E.g. SNCF, the national railway company of france restriced their high-speed tracks to a maximum axle load of 17t but allows power heads to exceed that maximum by up to 2t
It is assumed that this value was intentionally chosen to allow TGV trains, whose power heads have an axle load of 18t but not allow ICE 1 and ICE 2 trains whose power heads have an axle load of 20t (ICE1) or 19.5t (ICE2)

[Vladki]

Yeah I was looking at T68A too. Also any information about tractive and braking force is mostly guesswork based on values from other trams. So thanks for that information, it could be used to extrapolate others.

About running costs. For some reason the cost/power ratio for trams after 2000 increases again to 0,15 and 0,20 in 2010... Although I would expect further decrease thanks to asynchronous motors.

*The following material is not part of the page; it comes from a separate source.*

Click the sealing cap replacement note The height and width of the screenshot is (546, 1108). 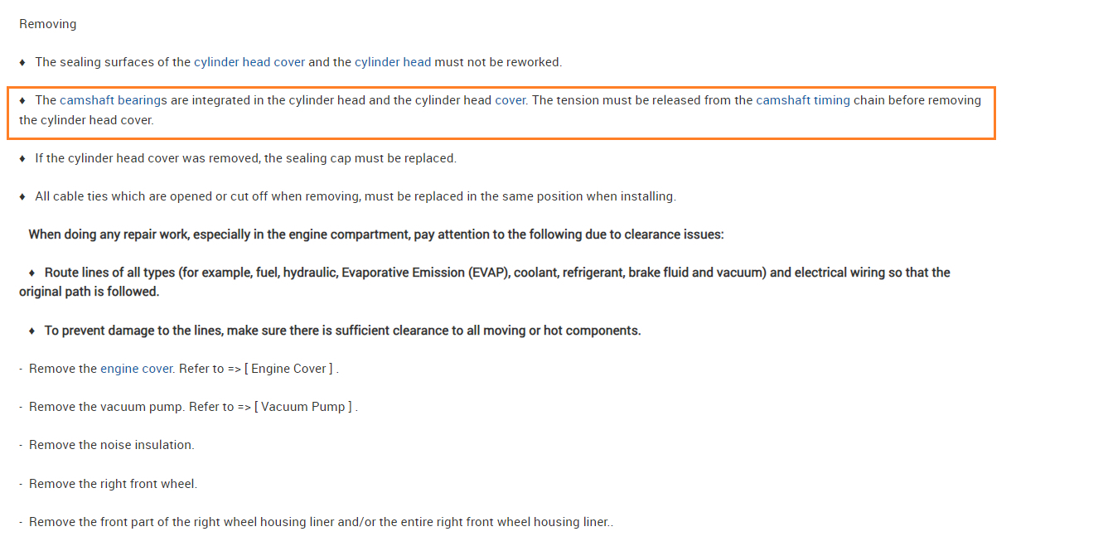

About monthly costs. Almost all single car electric trams and their trailers have 60-65 c/month. 2- and 3- part trams have 2x60. I would expect that most of the monthly price is the drivers wages, so I would expect that articulated trams do not cost significantly more than single tram. Although there should be a significant decrease in monthly costs in 1970's when one-man-operater trams were introduced in Blackpool. So previously there was a conductor, probably with lower wages than the driver? Old trailers should include only the wages of conductor.

multi-part trams seem also overpriced - 2x60 for front and rear; 12 for middle and 5 for panto sections... Why is the rear section so expensive?

[Vladki]

Which makes me wonder how the current 5t were calculated or assumed?

bug in dat file - t68 has 6 axles (Bo-2-Bo), but the dat had 8 axles. I have huge patch in preparation.

James - important question - is the tractive_effort multipleid by gear or not? If I calculate it from acceleration, should I divide by gear it to account for it?
Looking at in-game info it seems that it is scaled... hmmm more work...

[Mariculous]

Are you sure it's not Bo'2Bo' ?
Anyways, I guess I know what you meant.

I guess I'll have to replace many trams soon. To be exact up to 89 T68

James - important question - is the tractive_effort multipleid by gear or not? If I calculate it from acceleration, should I divide by gear it to account for it?

I'm not James, but code said gear IS applied to force, so you will have to divide by gear.

[Vladki]

Are you sure it's not Bo'2Bo' ?
Anyways, I guess I know what you meant.

Whatever. I know how to write steam engine arrangements, but I have no idea about articulated trams (that even have parts with no wheels at all.
Also how do you write jacobs bogies?

I'm not James, but code said gear IS applied to force, so you will have to divide by gear.

:-(

[Mariculous]

but I have no idea about articulated trams (that even have parts with no wheels at all.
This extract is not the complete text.